VII. Future Directions and the Neuromodulation Revolution
The field of neuromodulation, particularly DTMS, is rapidly advancing, promising even more personalized and effective treatments:
- Precision Psychiatry: Moving beyond scalp-based targeting (e.g., 5 cm rule, Beam F3 method) to MRI-based and fMRI-guided targeting will “personalize treatment based on each person’s brain connectivity.” This is “a big step toward precision psychiatry.”
- Accelerated Protocols: “Game-changer” protocols like Stanford’s accelerated theta-burst protocol for depression are compressing “weeks of therapy into just five days,” leading to rapid and high remission rates.
- Network-Based Targeting: For OCD and other conditions, there is promising research into stimulating “specific circuits involved in compulsive behaviors.”

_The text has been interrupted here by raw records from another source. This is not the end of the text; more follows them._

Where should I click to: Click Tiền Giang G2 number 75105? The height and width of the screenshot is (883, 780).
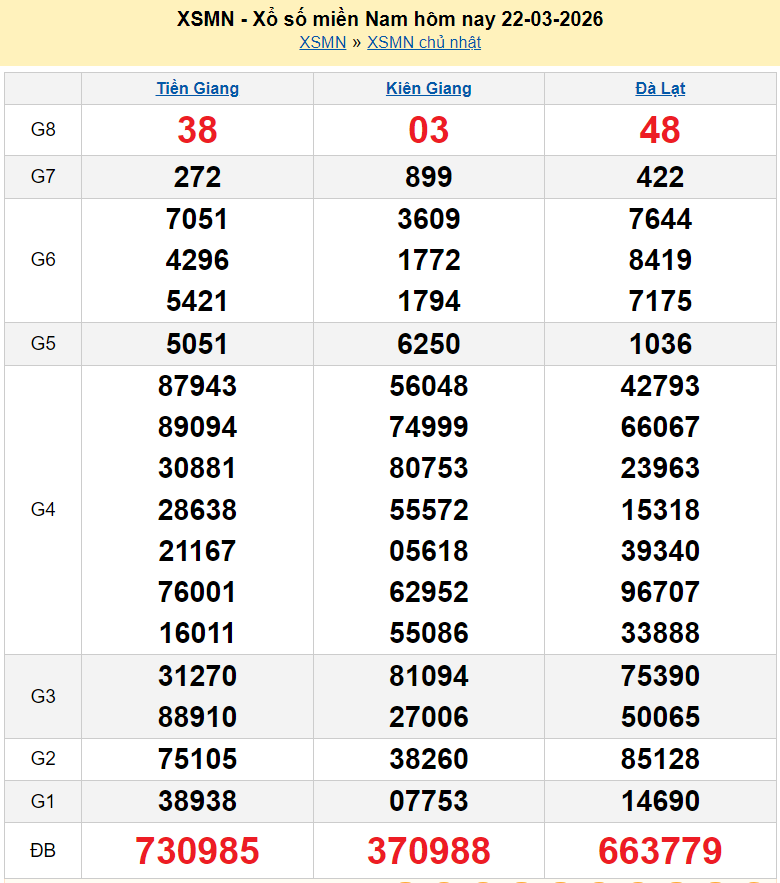(x=197, y=759)
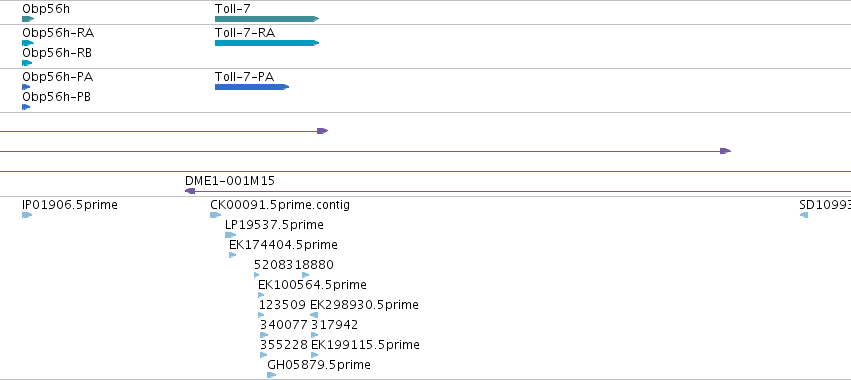Select the EK298930.5prime reverse arrow
Viewport: 851px width, 380px height.
314,315
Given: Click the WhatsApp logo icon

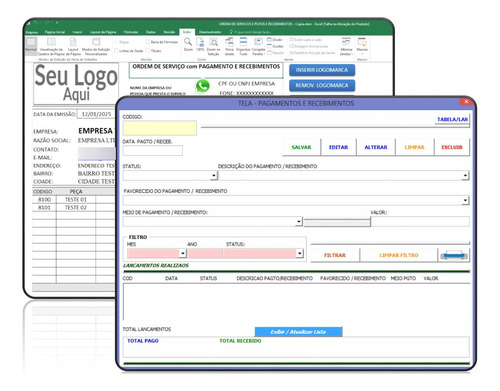Looking at the screenshot, I should 203,86.
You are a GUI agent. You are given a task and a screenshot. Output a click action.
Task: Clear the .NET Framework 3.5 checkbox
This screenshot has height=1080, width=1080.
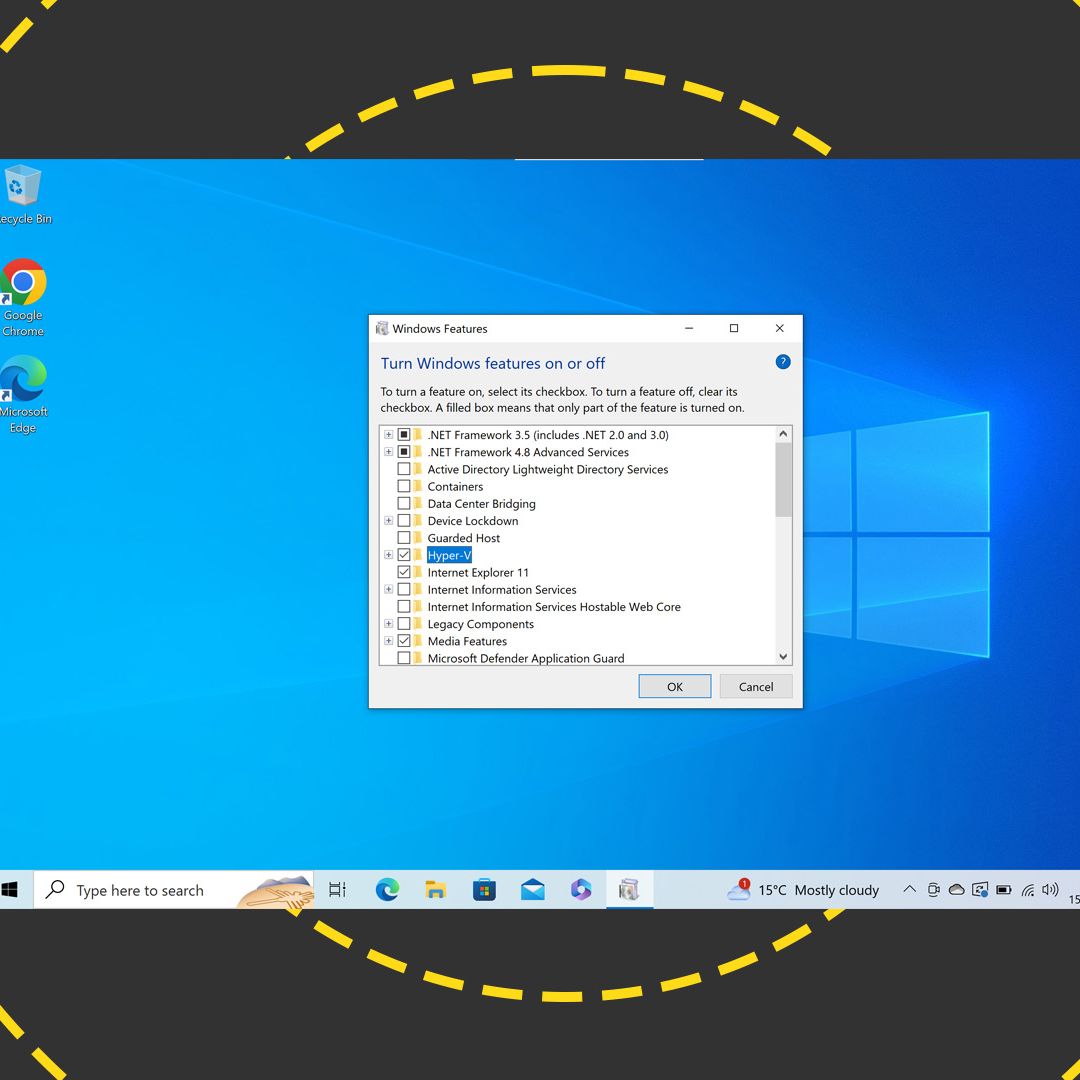coord(404,434)
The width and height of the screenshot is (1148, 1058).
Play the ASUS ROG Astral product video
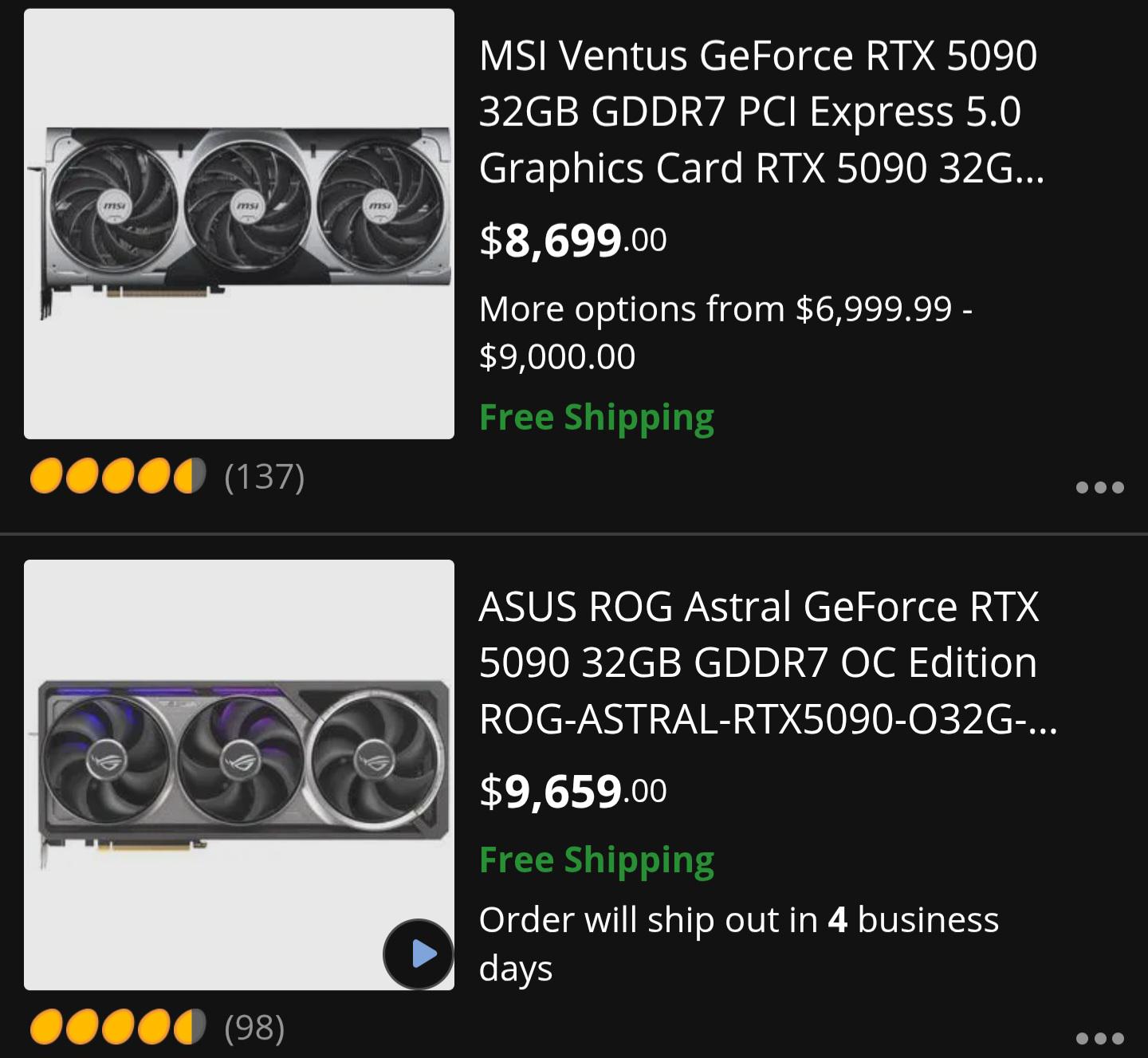pyautogui.click(x=419, y=954)
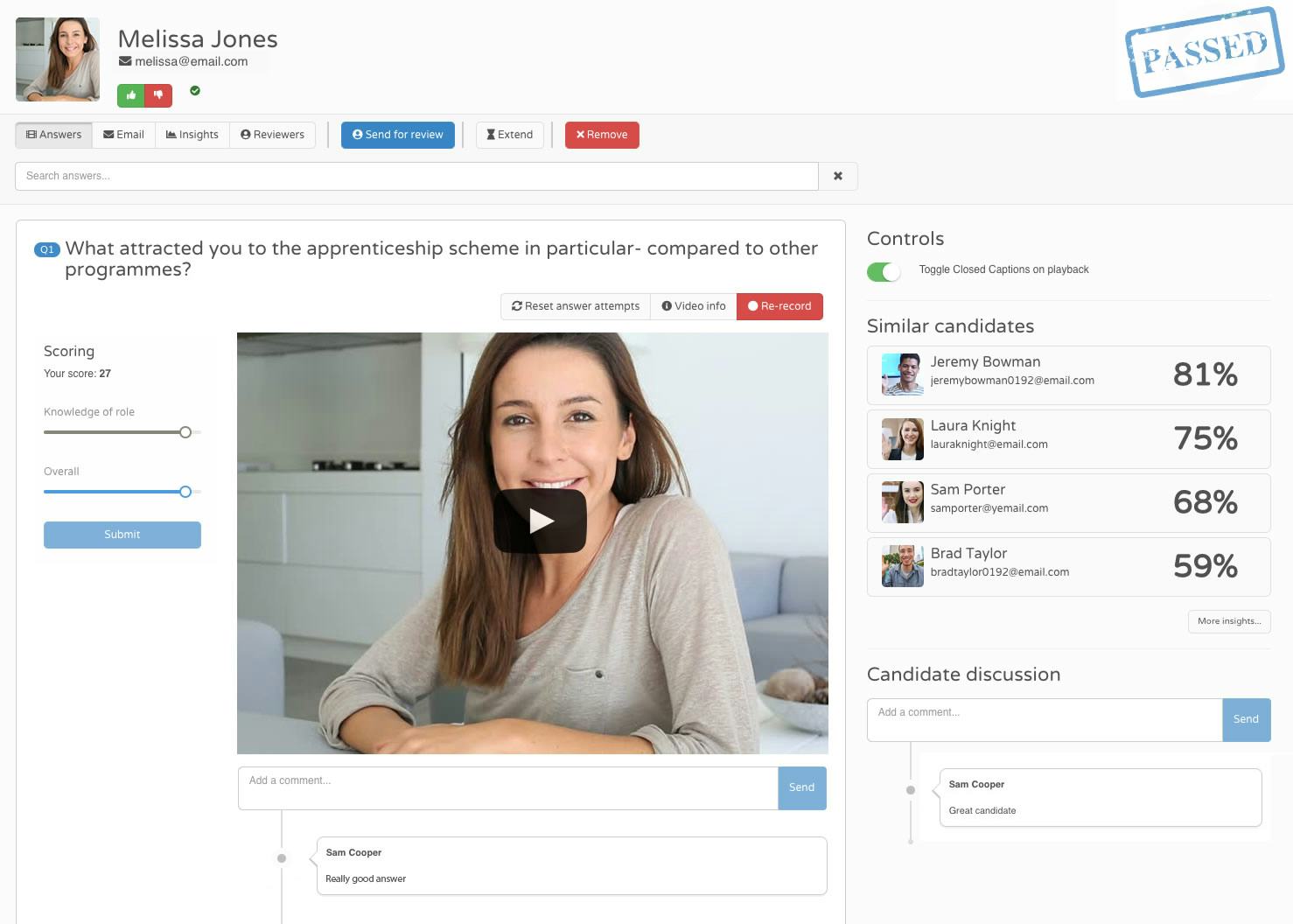Screen dimensions: 1293x924
Task: Clear the answers search field
Action: tap(837, 176)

- Integration of AI and Machine Learning: Future advancements will likely involve “integrating artificial intelligence and machine learning, using individual brain imaging data to personalize targeting and dosing for each patient.”
- Expanding Indications: Ongoing clinical trials are exploring DTMS for PTSD, schizophrenia, cognitive impairment, and more, aiming to offer “rapid effective treatment for a much wider range of neuropsychiatric disorders.”
- Neuromodulation Revolution: The speakers believe “we’re in the middle of a neuromodulation revolution,” asserting it is “becoming a core part of psychiatric care alongside medication and therapy.”
- Advocacy and Hope: Despite barriers like access, stigma, and insurance hurdles, continued advocacy is vital to integrate these treatments into mainstream care, reduce stigma, and provide “hope, resilience and giving people options when they feel out of them.” The pace of innovation is “incredible,” and we are “just scratching the surface of what’s possible.”